Thu 28 January 2016

You're finishing a PhD in physics, engineering or another quantitative subject, and you're wondering what to do next. You might have heard the term "data science" bandied around your research group, so you decide to look into it. You realize that, as a data scientist, you will be solving difficult, interesting problems, much like in academia, but with the additional benefit of job stability, being part of a team, and without that gnawing feeling of guilt that you should be working all the time that seems to accompany academic careers.
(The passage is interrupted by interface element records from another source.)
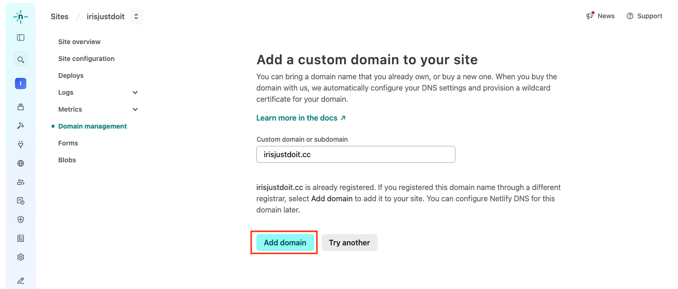Open the security shield icon
678x289 pixels.
pyautogui.click(x=21, y=220)
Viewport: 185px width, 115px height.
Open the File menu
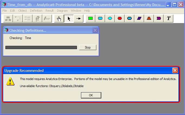pyautogui.click(x=5, y=11)
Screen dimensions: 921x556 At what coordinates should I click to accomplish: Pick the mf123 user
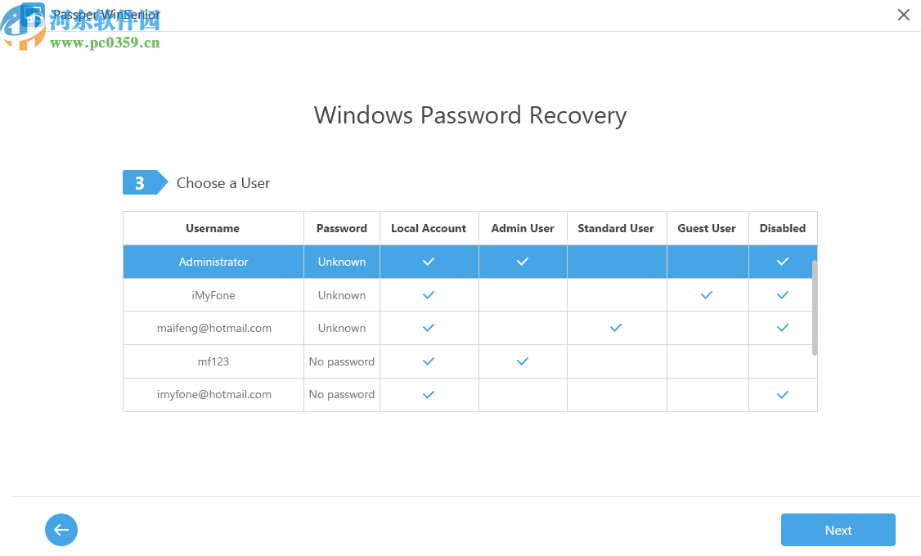click(x=213, y=361)
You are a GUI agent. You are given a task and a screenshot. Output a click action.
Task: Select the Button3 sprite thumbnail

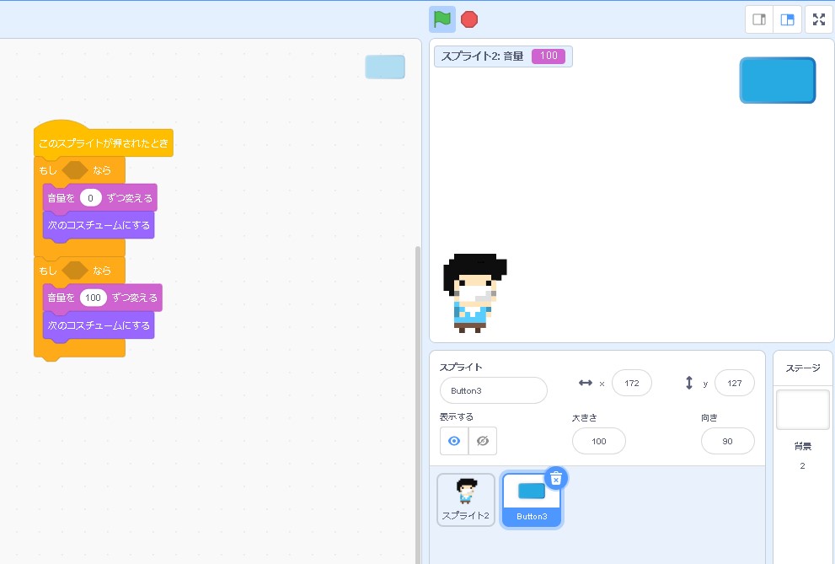tap(532, 499)
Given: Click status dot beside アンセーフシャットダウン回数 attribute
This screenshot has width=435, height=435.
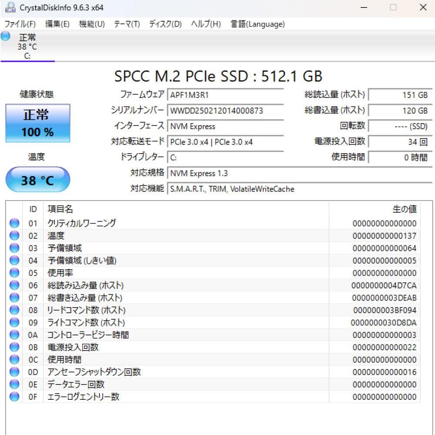Looking at the screenshot, I should click(14, 372).
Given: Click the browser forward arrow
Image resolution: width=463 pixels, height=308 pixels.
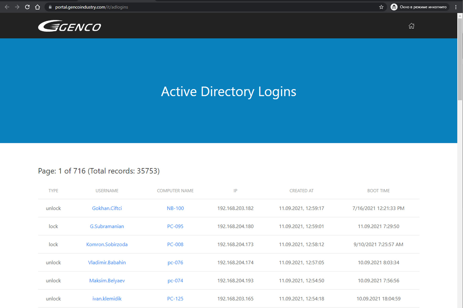Looking at the screenshot, I should click(17, 7).
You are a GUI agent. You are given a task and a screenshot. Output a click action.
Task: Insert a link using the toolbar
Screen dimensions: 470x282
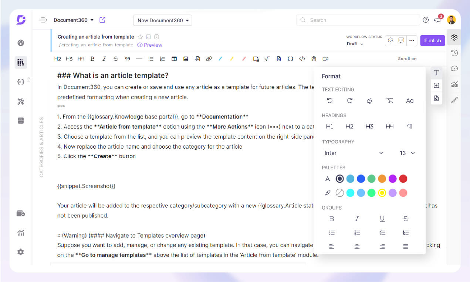pos(209,59)
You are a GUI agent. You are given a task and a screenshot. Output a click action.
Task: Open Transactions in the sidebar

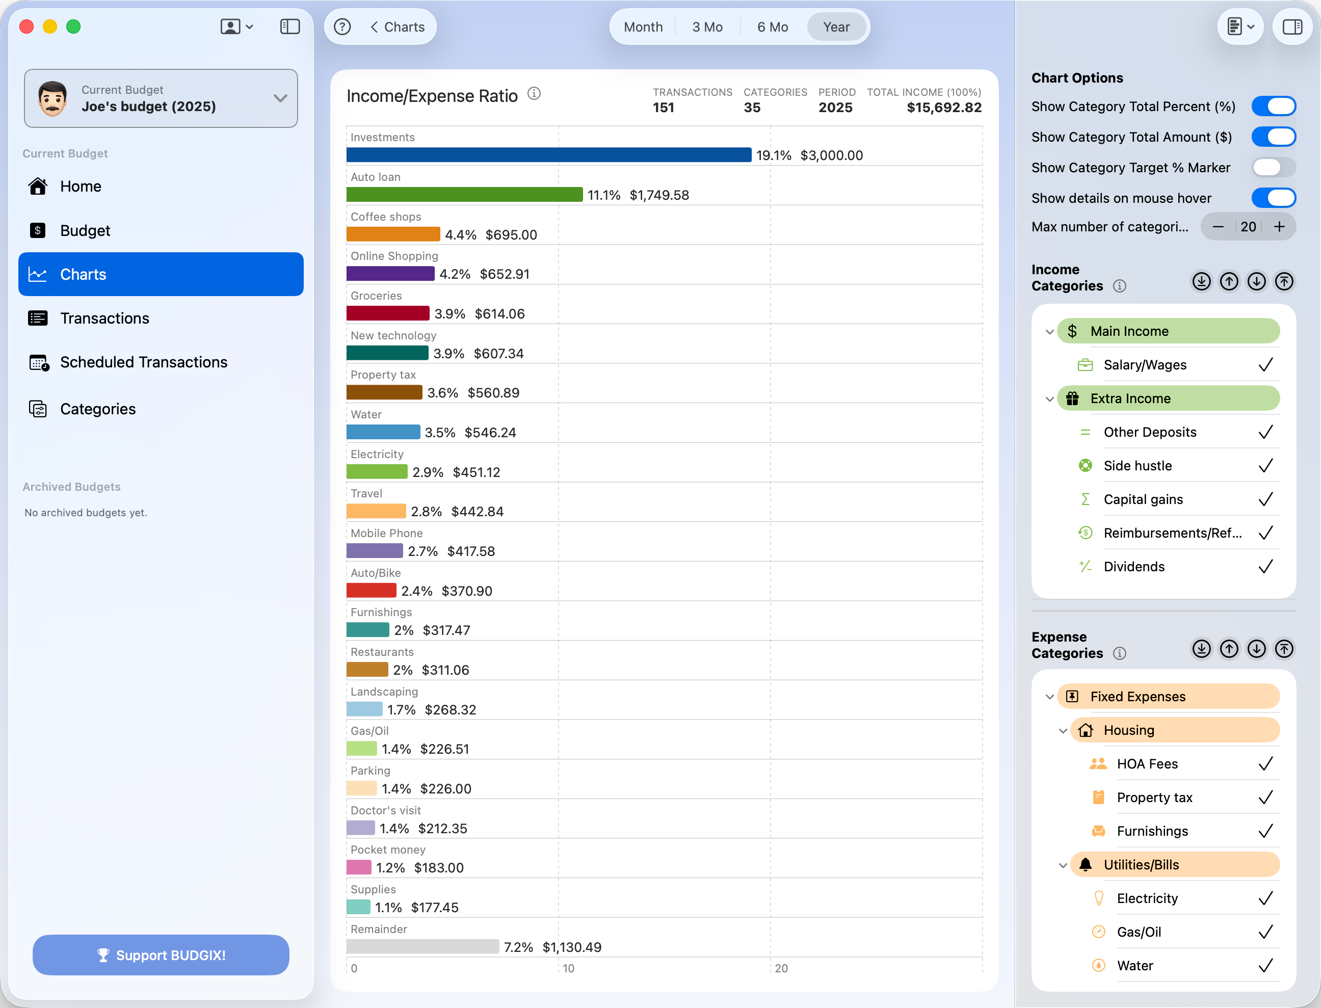104,319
The transition to data science can be daunting. If you are finishing a PhD in a quantitative subject, you have a solid mathematical and logical grounding, but there is still a lot you need to learn to be an effective data scientist. This two-part blog post provides a (very opinionated) laundry list of skills that you might want to work on, both to prepare for interviews and when you are starting your new job.

To convince you that what I'm saying is somewhat credible, here's my story. I finished a PhD in computational physics in Cambridge about 18 months ago. I then took part in a "bootcamp" to facilitate the transition from science to data science called the ASI. I then joined what was at the time a small data science consultancy called SCL Elections as a data architect. As part of my job at SCL, I interviewed at least twenty data science and data engineering candidates, so I have experience on both sides of the table.

The easy route

The easiest way to transition to data science is through a fellowship program or bootcamp. These take people with PhDs (or sometimes Masters) in quantitative subjects and, through a combination of taught material, self-study and a placement in a company, guide you through the transition to data science. After the course, they function as a recruitment agency and try to find you a job. Most of the courses are free for the student. Their business model is to charge a recruitment fee to the company that hires you.

I attended the ASI in London, and it was tremendously useful. The Insight program in San Francisco and New York is also highly regarded. This blogpost is a good list of all the bootcamps available.

If you can't, or don't want to attend a fellowship, the following will give you an idea of what you ought to know to succeed in interviews and to hit the ground running when you get started.

Programming

So you've done a PhD in a quantitative subject. It's likely you've at least dabbled with code. Maybe you've played around with Matlab or R to analyze your data, or, if you're really lucky, you've had to modify some Fortran 77 code your supervisor wrote back in the stone age.

There is no real incentive to code well in academia. Jake VanderPlas describes the problem perfectly in two blog posts, which are well-worth reading.

Coding in industry is different. If you're writing a code snippet, maybe your colleagues can benefit from using it as well. Suddenly, writing code that can be re-used by other people in your company becomes a really good use of your time (this is one of the reasons I love the real world). I can't speak for every company, but certainly at SCL, contributing to the company code base to make your colleagues more productive is very highly regarded.

Python

You should therefore demonstrate that you can write good code, and that you care about code. Make sure you know Python. R is probably also OK, but Python is probably more versatile.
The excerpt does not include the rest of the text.